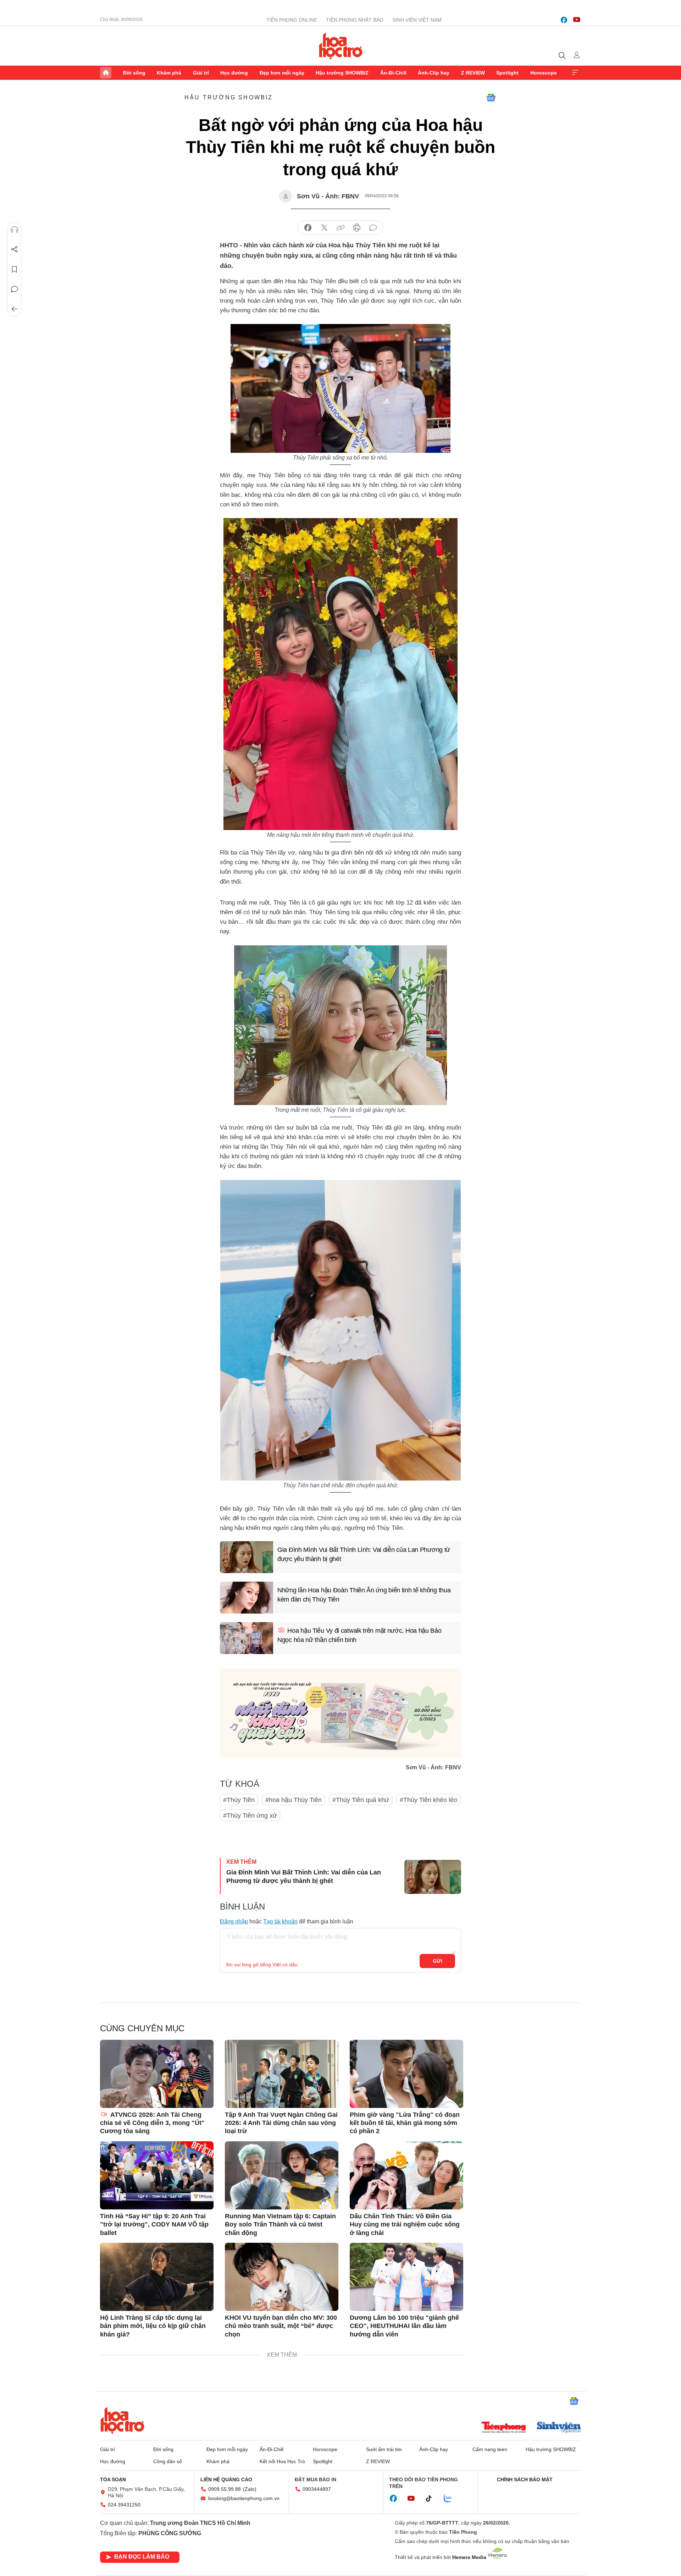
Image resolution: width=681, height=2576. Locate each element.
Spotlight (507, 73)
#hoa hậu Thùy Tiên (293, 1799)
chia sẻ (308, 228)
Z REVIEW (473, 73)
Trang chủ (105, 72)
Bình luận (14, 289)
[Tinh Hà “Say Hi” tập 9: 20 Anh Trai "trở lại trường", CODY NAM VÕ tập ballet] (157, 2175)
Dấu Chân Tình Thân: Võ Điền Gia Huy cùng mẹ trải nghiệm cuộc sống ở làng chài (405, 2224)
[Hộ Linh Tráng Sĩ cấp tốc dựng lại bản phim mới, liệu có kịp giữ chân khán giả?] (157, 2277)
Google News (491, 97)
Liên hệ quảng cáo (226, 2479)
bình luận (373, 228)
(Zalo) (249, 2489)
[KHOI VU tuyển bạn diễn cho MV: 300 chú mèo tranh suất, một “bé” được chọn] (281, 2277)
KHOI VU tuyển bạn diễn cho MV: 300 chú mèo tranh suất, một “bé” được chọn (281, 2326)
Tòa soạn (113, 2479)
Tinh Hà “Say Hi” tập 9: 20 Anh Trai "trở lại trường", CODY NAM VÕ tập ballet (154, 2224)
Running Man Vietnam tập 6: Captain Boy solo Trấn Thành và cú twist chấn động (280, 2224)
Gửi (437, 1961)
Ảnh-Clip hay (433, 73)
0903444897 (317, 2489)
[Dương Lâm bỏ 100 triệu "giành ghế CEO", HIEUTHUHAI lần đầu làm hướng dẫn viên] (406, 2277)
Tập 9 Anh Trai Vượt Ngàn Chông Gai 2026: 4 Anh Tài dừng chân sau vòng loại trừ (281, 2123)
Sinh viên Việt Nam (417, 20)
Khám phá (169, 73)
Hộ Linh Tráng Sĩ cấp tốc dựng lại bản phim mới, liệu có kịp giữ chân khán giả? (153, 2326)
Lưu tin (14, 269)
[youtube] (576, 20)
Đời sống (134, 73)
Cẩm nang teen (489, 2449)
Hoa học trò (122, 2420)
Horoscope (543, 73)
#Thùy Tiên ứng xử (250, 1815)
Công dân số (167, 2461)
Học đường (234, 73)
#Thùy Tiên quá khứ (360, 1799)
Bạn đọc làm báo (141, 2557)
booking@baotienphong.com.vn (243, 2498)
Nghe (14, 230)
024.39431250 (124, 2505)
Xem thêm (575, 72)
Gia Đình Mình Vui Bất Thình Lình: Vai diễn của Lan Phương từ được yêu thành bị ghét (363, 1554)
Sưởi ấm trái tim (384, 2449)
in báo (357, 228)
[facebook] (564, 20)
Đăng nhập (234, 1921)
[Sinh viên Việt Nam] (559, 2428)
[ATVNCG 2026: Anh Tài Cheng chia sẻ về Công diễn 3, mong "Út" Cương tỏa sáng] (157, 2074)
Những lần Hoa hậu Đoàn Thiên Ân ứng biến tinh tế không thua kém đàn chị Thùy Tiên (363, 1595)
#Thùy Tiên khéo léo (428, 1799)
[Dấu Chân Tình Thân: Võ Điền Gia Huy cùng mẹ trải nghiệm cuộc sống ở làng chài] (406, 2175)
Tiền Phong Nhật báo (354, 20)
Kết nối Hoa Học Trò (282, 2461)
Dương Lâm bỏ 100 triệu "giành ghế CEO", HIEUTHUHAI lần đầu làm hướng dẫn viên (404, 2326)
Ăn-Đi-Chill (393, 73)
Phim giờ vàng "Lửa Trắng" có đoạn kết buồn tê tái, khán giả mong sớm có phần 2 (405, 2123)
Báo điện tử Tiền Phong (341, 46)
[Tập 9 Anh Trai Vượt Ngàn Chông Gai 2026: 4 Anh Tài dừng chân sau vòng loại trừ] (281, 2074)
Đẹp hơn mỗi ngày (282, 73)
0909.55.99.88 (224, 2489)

---

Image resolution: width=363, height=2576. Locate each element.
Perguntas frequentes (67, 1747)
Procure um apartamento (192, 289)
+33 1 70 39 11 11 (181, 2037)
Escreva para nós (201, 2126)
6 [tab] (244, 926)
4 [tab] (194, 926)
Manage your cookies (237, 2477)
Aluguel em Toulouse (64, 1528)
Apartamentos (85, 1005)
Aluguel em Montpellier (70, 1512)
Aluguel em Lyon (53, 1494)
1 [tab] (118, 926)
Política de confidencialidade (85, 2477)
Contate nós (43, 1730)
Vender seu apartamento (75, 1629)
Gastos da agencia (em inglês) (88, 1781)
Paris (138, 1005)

Problem requirements:
Transcribe the records above from the line holding "Procure um apartamento (192, 289)" down to the line holding "Paris (138, 1005)", inclusive, without adding anything.

Result:
Procure um apartamento (192, 289)
+33 1 70 39 11 11 (181, 2037)
Escreva para nós (201, 2126)
6 [tab] (244, 926)
4 [tab] (194, 926)
Manage your cookies (237, 2477)
Aluguel em Toulouse (64, 1528)
Apartamentos (85, 1005)
Aluguel em Montpellier (70, 1512)
Aluguel em Lyon (53, 1494)
1 [tab] (118, 926)
Política de confidencialidade (85, 2477)
Contate nós (43, 1730)
Vender seu apartamento (75, 1629)
Gastos da agencia (em inglês) (88, 1781)
Paris (138, 1005)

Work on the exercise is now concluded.